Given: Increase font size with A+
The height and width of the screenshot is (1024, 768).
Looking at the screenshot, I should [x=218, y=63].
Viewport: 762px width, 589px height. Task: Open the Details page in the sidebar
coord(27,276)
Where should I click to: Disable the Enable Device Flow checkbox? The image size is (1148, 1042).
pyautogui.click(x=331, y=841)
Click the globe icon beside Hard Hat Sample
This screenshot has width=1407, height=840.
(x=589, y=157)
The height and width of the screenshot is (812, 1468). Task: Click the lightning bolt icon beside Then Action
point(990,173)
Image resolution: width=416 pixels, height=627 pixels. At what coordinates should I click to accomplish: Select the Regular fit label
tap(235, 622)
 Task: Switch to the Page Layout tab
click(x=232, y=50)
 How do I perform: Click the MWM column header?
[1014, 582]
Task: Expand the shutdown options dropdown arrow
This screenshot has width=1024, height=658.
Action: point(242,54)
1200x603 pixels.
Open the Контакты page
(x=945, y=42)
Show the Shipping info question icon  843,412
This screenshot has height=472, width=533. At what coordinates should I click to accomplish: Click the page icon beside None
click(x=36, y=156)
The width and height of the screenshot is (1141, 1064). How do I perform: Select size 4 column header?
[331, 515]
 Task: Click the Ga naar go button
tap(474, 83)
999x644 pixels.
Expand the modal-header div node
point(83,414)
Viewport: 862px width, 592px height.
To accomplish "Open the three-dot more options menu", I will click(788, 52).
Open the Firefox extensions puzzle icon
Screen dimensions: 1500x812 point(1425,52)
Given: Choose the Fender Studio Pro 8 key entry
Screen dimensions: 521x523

- - - -

# Task
Would you show every line in the data above that contains the string "Given"?

# Output of the task
Given: Increase font size with A+
Given: Choose the Fender Studio Pro 8 key entry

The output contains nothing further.